■ **Requirement**: Before repeating the entries below, strip out every picture and keep all else as it is.

Collected data entries:
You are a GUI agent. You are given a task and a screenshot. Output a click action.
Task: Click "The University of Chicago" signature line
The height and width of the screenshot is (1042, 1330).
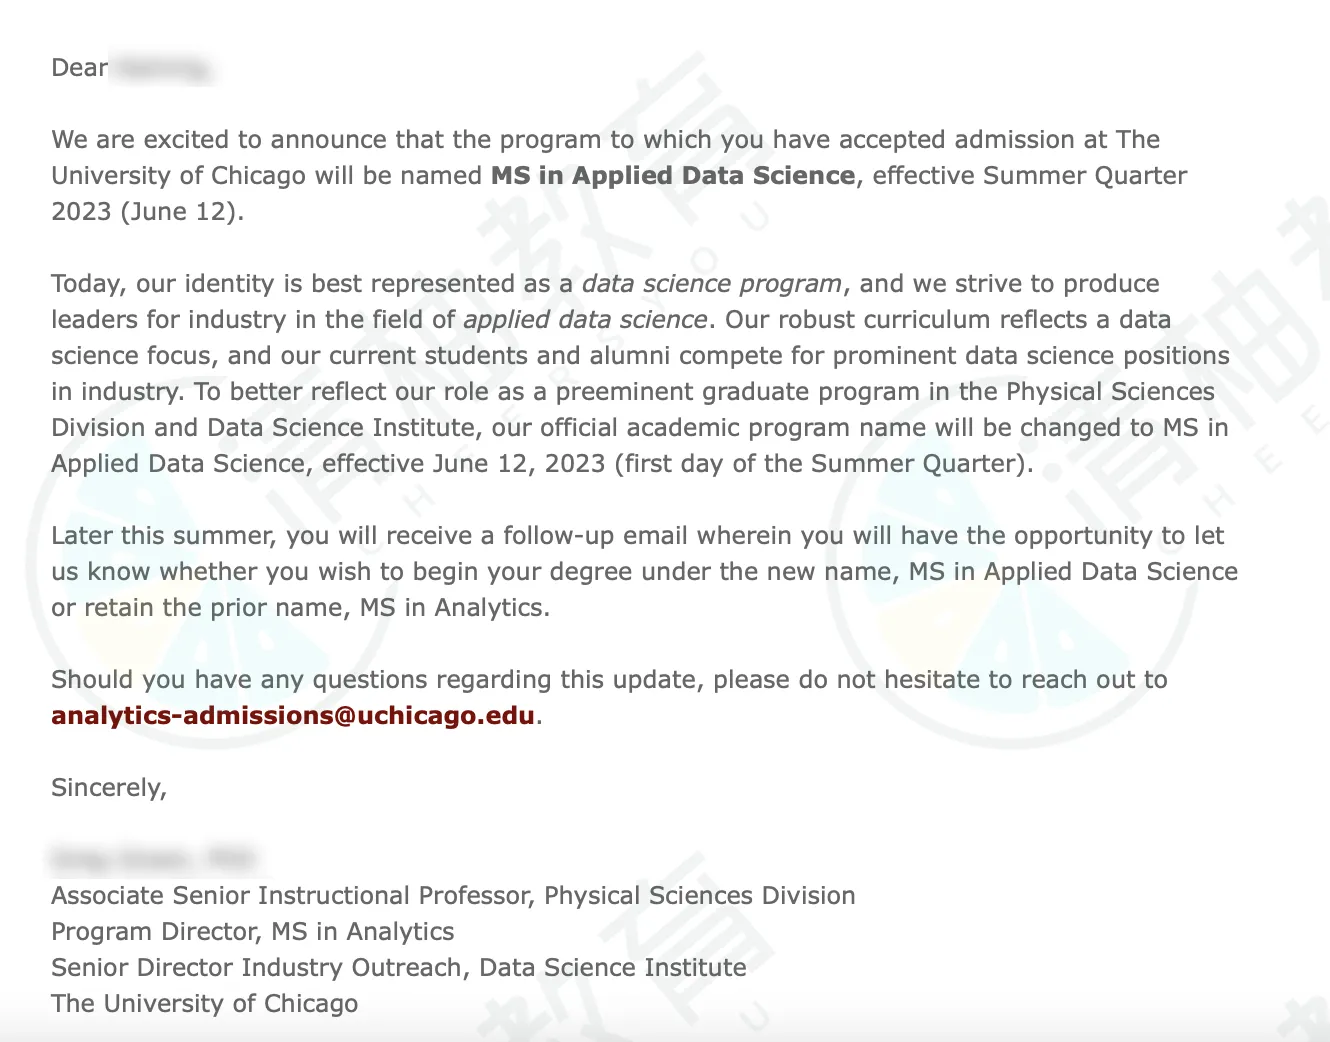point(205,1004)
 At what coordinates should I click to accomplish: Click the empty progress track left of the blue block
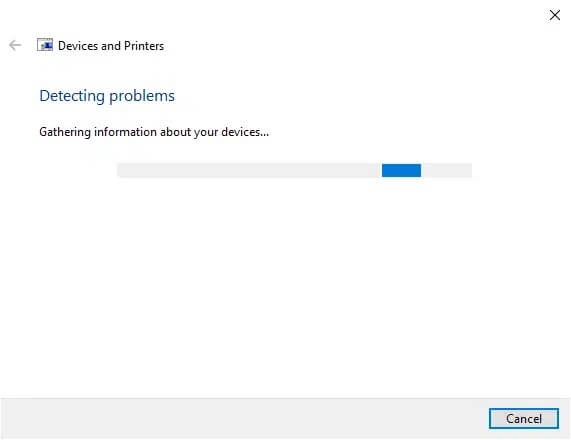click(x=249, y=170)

■ **Answer to this exercise**:
You are a GUI agent. You are given a task and a screenshot. Output a click action.
Task: Click "The University of Chicago" signature line
The height and width of the screenshot is (1042, 1330).
point(205,1004)
 At what coordinates should I click to accomplish: Click the empty progress track left of the blue block
click(x=249, y=170)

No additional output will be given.